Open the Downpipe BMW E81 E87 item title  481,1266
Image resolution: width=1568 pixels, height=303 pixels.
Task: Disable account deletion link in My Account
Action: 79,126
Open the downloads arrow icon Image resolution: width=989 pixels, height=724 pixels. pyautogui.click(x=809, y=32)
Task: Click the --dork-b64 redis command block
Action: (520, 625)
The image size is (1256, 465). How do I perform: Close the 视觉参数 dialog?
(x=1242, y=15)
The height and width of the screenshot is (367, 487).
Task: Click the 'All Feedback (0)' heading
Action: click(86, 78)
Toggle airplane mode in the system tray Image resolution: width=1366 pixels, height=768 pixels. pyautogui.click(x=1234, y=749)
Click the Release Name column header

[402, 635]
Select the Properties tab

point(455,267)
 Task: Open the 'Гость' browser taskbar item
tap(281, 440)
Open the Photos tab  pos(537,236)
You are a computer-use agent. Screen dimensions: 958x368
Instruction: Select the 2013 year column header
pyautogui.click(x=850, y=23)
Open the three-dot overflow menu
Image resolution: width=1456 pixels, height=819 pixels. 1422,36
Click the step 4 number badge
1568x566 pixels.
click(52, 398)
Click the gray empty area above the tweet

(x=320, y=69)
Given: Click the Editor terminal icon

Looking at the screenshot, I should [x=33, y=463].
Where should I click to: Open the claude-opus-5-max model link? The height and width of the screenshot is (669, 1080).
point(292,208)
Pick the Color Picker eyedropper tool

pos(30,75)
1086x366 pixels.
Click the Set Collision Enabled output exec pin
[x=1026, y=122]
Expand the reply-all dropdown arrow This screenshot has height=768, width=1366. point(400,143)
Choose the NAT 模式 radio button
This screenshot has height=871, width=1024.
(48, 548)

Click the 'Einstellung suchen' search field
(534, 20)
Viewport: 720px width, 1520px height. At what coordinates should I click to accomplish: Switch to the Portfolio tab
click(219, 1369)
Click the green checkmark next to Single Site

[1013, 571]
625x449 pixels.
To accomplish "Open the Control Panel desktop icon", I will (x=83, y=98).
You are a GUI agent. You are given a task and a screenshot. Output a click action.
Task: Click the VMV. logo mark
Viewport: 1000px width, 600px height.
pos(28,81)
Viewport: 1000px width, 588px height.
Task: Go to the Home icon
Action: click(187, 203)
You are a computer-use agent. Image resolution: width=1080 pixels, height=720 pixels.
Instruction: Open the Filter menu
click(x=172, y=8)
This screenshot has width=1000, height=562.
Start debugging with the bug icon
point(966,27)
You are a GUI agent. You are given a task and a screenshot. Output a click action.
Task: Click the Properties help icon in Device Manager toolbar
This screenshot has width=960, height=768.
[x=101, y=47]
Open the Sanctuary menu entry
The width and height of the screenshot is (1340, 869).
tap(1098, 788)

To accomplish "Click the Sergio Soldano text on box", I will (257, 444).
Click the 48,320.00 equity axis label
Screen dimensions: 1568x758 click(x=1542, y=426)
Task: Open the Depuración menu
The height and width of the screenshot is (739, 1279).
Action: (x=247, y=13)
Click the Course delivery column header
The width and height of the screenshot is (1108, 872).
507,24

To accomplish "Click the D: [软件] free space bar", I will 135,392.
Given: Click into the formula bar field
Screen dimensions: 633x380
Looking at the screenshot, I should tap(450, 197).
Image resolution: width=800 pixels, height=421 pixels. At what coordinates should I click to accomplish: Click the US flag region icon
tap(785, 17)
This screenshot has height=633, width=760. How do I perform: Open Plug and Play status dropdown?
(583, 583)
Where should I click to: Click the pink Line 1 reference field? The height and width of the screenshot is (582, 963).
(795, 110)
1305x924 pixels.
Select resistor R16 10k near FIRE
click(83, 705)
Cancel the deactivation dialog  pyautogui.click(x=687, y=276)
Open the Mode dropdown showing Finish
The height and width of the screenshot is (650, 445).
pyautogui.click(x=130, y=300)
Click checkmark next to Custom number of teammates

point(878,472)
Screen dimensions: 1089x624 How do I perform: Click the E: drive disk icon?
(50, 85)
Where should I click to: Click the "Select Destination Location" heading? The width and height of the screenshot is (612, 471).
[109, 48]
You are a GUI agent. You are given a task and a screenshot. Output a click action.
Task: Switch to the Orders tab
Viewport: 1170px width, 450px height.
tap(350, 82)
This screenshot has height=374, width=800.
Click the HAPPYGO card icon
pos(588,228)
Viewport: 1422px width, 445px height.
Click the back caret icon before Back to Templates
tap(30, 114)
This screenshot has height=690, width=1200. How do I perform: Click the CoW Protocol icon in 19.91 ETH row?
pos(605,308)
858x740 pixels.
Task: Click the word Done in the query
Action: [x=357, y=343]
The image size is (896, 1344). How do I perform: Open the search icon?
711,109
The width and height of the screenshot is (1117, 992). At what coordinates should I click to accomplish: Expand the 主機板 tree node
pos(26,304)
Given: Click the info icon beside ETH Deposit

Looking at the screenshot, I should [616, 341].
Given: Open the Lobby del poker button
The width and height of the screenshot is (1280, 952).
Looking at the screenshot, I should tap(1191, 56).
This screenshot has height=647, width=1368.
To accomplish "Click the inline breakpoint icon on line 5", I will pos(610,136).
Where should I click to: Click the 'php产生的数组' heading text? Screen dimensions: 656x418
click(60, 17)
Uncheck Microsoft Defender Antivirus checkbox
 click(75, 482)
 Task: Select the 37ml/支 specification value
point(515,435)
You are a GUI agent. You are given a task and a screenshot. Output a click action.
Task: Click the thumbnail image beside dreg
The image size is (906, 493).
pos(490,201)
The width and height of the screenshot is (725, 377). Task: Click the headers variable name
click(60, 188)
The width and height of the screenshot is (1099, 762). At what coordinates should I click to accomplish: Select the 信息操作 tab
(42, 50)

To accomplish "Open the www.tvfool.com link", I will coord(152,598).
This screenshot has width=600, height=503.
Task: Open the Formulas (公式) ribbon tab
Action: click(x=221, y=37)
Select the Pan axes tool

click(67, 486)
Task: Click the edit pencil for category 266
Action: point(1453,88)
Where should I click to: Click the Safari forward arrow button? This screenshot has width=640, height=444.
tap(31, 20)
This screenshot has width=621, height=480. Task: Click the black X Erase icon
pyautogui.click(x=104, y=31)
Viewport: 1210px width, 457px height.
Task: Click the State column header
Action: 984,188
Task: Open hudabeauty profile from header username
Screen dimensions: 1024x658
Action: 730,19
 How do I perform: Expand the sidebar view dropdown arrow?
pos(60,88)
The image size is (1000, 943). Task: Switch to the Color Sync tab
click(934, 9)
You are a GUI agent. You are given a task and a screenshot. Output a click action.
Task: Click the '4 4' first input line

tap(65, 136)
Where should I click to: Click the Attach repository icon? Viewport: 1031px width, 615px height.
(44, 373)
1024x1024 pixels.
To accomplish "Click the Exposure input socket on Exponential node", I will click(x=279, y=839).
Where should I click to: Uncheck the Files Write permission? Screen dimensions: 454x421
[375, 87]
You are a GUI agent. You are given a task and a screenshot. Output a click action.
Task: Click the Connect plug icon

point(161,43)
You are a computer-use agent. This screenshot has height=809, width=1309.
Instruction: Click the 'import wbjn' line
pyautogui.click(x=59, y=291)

++++++++

Each line that holds the string "computer" is to be copied from the entries above.

You are a computer-use agent. Screen dimensions: 958x368
You are a computer-use agent. Image resolution: width=1080 pixels, height=720 pixels.
You are a computer-use agent. This screenshot has height=809, width=1309.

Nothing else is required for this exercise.